WORK INSTRUCTION
From the data that follows, print exactly the lines starting at the one containing "Cari lettori ho bisogno di voi: (288, 1868)" and ending at the one containing "POZZATI (297, 2305)"; include both of them and nothing more.

EXTRACTED ENTRIES
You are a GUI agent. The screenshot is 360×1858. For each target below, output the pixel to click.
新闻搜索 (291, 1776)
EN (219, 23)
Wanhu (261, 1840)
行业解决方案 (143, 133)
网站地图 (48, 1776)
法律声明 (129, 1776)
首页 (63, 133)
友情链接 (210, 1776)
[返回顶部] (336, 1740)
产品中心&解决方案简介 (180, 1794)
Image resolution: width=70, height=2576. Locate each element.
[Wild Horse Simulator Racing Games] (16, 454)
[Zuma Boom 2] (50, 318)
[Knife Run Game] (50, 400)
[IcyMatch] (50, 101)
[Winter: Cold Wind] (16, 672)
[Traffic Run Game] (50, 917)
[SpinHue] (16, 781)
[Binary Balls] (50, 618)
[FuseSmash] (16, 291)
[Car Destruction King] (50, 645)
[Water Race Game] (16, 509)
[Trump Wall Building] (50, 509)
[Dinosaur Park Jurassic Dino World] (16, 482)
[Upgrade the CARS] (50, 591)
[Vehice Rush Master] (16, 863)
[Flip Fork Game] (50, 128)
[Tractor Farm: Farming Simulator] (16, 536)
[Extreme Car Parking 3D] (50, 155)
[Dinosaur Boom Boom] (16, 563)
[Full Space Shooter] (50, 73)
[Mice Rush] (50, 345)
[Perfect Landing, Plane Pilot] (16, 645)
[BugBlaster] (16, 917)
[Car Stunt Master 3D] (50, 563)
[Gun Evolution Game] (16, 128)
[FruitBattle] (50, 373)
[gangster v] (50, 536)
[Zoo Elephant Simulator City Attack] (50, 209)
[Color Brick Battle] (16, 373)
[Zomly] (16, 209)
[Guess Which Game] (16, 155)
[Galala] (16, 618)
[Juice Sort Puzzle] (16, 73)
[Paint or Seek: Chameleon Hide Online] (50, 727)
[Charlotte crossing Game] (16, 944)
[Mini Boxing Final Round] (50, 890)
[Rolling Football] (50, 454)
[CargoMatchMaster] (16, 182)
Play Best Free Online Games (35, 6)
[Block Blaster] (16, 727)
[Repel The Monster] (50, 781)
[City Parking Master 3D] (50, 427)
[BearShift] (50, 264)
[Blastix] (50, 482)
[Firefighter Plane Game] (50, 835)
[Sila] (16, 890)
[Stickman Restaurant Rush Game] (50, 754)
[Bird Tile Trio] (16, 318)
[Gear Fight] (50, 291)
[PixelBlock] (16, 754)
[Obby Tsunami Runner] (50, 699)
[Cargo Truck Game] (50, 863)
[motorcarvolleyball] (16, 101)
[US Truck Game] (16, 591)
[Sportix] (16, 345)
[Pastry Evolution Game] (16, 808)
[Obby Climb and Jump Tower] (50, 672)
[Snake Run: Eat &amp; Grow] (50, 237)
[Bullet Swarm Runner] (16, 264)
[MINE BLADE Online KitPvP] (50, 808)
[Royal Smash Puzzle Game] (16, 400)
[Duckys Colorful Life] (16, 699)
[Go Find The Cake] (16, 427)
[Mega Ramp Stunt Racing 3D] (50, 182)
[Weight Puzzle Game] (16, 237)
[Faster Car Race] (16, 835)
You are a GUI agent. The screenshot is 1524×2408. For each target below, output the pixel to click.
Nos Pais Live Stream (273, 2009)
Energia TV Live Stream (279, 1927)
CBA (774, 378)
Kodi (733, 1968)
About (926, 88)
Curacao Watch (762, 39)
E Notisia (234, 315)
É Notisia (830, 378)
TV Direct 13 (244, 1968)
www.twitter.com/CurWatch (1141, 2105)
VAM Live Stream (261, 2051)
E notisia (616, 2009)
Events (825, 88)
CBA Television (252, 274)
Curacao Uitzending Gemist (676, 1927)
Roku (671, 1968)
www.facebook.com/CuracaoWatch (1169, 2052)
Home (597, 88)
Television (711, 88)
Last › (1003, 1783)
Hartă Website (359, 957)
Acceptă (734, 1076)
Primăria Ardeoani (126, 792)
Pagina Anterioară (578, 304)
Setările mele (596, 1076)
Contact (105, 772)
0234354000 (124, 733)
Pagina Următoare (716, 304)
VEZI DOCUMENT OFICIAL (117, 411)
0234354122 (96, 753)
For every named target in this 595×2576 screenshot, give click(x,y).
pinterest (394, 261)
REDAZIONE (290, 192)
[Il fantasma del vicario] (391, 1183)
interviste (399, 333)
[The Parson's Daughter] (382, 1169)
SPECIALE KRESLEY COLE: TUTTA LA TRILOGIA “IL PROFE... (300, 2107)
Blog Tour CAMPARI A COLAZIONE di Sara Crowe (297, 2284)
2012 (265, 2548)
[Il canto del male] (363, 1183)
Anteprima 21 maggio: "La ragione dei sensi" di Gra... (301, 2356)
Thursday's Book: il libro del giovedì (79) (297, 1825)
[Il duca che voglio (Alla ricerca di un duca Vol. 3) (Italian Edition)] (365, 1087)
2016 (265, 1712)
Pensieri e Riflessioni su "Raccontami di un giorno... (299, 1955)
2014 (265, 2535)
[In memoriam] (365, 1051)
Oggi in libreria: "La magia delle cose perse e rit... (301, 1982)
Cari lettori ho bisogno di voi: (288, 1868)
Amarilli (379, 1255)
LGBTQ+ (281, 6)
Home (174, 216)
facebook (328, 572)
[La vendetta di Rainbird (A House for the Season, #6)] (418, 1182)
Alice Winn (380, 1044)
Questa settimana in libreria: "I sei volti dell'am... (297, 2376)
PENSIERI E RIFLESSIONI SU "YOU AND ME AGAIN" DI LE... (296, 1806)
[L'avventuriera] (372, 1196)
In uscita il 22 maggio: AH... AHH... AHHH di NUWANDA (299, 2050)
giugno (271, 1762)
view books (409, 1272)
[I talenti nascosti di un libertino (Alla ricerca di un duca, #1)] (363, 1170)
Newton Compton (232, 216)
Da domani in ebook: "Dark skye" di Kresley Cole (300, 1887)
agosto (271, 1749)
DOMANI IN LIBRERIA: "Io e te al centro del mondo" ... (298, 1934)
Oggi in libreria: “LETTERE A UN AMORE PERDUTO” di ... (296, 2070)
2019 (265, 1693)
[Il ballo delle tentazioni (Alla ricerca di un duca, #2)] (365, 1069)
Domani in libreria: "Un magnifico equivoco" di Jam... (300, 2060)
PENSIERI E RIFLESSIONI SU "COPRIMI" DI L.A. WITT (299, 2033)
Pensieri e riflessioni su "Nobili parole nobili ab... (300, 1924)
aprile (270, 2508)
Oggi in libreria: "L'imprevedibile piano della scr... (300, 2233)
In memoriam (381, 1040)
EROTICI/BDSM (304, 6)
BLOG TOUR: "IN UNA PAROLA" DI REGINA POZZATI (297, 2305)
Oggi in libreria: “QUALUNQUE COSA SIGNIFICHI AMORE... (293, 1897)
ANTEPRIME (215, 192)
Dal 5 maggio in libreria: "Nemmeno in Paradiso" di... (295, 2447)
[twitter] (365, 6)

RESPONSE AREA
Cari lettori ho bisogno di voi: (288, 1868)
Amarilli (379, 1255)
LGBTQ+ (281, 6)
Home (174, 216)
facebook (328, 572)
[La vendetta di Rainbird (A House for the Season, #6)] (418, 1182)
Alice Winn (380, 1044)
Questa settimana in libreria: "I sei volti dell'am... (297, 2376)
PENSIERI E RIFLESSIONI SU "YOU AND ME AGAIN" DI LE... (296, 1806)
[L'avventuriera] (372, 1196)
In uscita il 22 maggio: AH... AHH... AHHH di NUWANDA (299, 2050)
giugno (271, 1762)
view books (409, 1272)
[I talenti nascosti di un libertino (Alla ricerca di un duca, #1)] (363, 1170)
Newton Compton (232, 216)
Da domani in ebook: "Dark skye" di Kresley Cole (300, 1887)
agosto (271, 1749)
DOMANI IN LIBRERIA: "Io e te al centro del mondo" ... (298, 1934)
Oggi in libreria: “LETTERE A UN AMORE PERDUTO” di ... (296, 2070)
2019 (265, 1693)
[Il ballo delle tentazioni (Alla ricerca di un duca, #2)] (365, 1069)
Domani in libreria: "Un magnifico equivoco" di Jam... (300, 2060)
PENSIERI E RIFLESSIONI SU "COPRIMI" DI L.A. WITT (299, 2033)
Pensieri e riflessioni su "Nobili parole nobili ab... (300, 1924)
aprile (270, 2508)
Oggi in libreria: "L'imprevedibile piano della scr... (300, 2233)
In memoriam (381, 1040)
EROTICI/BDSM (304, 6)
BLOG TOUR: "IN UNA PAROLA" DI REGINA POZZATI (297, 2305)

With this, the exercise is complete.